"Shizo", c'est le surnom qu'ont donné ses camarades à Moustafa, jeune garçon d'une quinzaine d'années effectivement un peu idiot. Renvoyé à cause d'une bagarre qu'il aurait provoquée, il est embauché par son beau-père. Sa mission : trouver, parmis les nombreux hommes qui attendent chaque matin une éventuelle embauche à la journée ceux qui accepteraient de participer à des combats de "boxe" clandestins.
Il est peut-être temps de préciser que l'on est au Kazakhstan, de nos jours, et aux abords d'une petite ville (qui a tout l'air d'un gros bourg) perdue au milieu de la steppe.

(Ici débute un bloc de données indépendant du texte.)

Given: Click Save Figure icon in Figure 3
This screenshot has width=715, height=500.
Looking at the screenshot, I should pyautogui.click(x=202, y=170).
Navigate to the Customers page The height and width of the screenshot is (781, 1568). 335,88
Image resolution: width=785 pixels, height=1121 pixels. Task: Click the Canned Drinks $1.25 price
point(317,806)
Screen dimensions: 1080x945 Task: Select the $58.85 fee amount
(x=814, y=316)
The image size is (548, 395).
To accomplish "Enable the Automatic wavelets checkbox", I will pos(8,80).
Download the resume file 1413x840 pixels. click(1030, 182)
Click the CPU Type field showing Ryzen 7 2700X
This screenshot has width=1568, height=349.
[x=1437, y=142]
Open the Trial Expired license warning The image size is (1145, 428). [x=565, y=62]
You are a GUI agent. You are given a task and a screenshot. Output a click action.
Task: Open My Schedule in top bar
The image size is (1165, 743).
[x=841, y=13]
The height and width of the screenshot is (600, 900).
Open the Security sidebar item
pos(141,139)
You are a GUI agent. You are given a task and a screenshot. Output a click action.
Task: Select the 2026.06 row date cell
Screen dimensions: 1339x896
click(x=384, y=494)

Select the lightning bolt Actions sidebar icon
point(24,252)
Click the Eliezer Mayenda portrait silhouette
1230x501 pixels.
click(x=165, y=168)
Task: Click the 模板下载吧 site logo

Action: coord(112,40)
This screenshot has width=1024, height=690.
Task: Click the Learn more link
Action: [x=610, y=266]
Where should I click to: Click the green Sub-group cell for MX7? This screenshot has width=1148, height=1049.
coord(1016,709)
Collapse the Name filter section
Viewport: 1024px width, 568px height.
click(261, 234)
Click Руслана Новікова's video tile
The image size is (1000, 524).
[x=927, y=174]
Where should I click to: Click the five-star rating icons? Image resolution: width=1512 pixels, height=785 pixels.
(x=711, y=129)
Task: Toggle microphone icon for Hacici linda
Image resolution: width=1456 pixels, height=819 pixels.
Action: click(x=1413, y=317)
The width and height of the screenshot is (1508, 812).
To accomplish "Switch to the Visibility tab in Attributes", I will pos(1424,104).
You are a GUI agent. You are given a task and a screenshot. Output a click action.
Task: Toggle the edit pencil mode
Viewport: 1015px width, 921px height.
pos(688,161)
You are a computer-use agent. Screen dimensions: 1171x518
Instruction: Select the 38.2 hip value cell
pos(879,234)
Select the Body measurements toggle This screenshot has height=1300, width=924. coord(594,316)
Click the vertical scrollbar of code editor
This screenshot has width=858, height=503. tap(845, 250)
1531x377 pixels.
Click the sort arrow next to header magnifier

Donc un seul médecin (que l'on paie avec des oeufs et du poisson frais), probablement une unique école. Et beaucoup d'installations industrielles désaffectées. Les mines, les usines, les lignes à haute tension qui zèbrent ces plates étendues d'herbes sèches semblent vidées de leurs essence productive (et soviétique), abandonnées aux pilleurs, reléguées au rang de monuments que plus personne ne visite.

Il y a en effet dans le premier film de Guka Omarova (ancienne actrice de Sergueï Bodrov qui cosigne et produit ce Shizo) quelque chose qui tient à l'atmosphère, aux paysages, que l'on retrouvait déjà dans les quelques autres films d'Asie Centrale à être parvenus jusqu'à nous (ceux de l'autre kazakh, Darejan Omirbaev, ou Le Singe du kirghize Aktan Abdykalykov). L'impression que de ces territoires encore majoritairement vierges à l'œil du spectateur occidental peut à chaque instant surgir la nouveauté, l'inattendu. Dans un plan, Shizo se promène, un peu bougon, au bord d'un lac aux eaux calmes qui se perdent dans le bleu gris de l'horizon, duquel surgit miraculeusement, beaucoup plus haut, les contreforts de l'Himalaya. Mais le temps que l'on se rende compte de sa beauté, le plan a disparu et ne reviendra plus.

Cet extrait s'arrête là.